Input for this task: Begin
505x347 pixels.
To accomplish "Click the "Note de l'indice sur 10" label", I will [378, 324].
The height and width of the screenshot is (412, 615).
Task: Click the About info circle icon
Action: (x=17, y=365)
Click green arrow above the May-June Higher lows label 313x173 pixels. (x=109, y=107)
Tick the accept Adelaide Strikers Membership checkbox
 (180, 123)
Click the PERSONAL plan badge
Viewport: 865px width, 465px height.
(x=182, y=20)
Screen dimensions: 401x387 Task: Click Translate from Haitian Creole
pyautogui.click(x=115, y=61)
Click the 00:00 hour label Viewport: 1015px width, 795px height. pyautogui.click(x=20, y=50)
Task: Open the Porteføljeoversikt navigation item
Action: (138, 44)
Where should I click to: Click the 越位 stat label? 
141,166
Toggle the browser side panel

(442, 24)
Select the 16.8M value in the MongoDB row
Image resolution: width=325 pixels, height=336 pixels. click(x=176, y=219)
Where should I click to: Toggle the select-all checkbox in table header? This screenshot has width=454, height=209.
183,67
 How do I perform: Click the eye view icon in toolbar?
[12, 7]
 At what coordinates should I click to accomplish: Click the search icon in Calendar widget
Input for this task: End
Input for this task: Begin
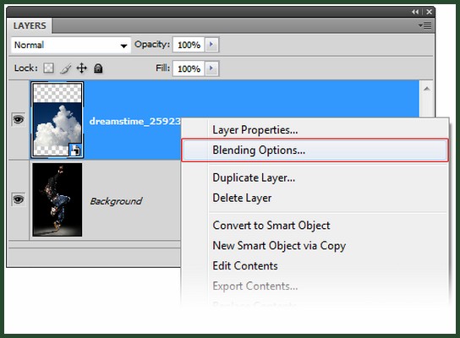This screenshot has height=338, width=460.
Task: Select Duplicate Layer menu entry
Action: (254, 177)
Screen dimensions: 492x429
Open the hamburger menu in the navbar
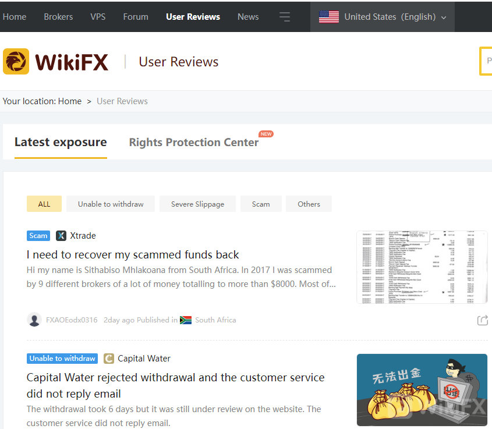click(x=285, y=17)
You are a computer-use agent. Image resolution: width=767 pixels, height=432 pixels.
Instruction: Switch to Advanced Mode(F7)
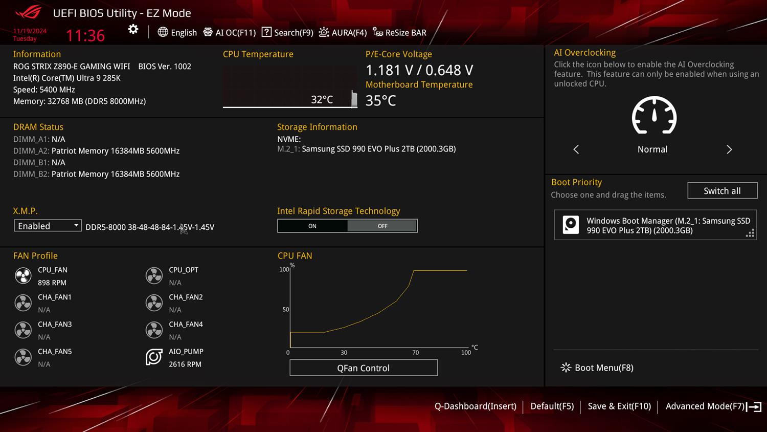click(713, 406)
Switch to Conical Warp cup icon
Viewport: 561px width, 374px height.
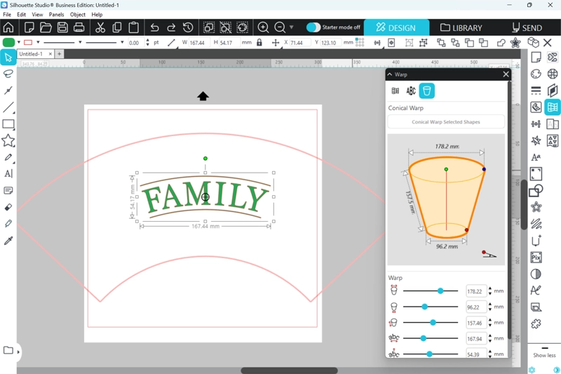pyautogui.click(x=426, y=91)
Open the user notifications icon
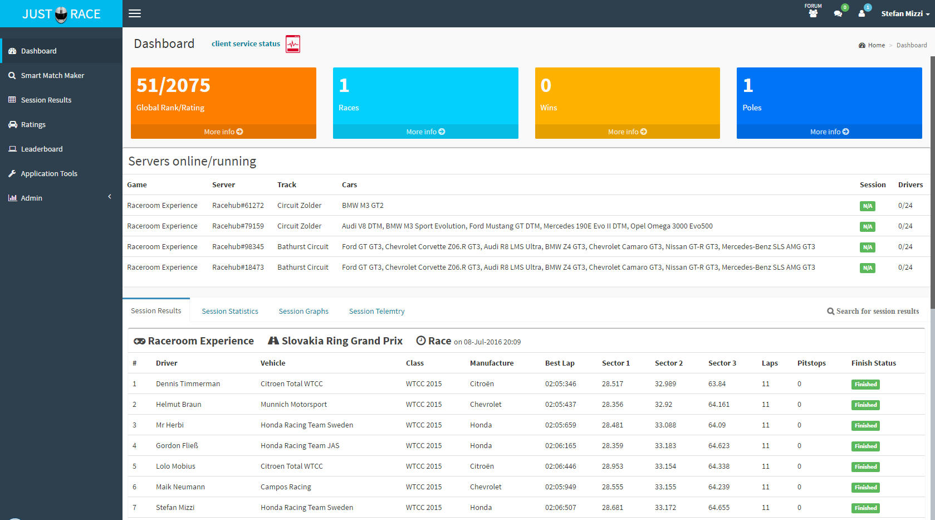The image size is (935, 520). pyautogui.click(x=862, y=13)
Input for this task: End
Brief
Only the lines above from the one with "Click the 00:00" up to and including the one with "At what coordinates" should be repeated, exactly as written.

Result for this task
Click the 00:00 hour label Viewport: 1015px width, 795px height. pyautogui.click(x=20, y=50)
Task: Open the Porteføljeoversikt navigation item
Action: (138, 44)
Where should I click to: Click the 越位 stat label? 
141,166
Toggle the browser side panel

(442, 24)
Select the 16.8M value in the MongoDB row
Image resolution: width=325 pixels, height=336 pixels. click(x=176, y=219)
Where should I click to: Toggle the select-all checkbox in table header? This screenshot has width=454, height=209.
183,67
 How do I perform: Click the eye view icon in toolbar?
[12, 7]
 At what coordinates should I click to accomplish: Click the search icon in Calendar widget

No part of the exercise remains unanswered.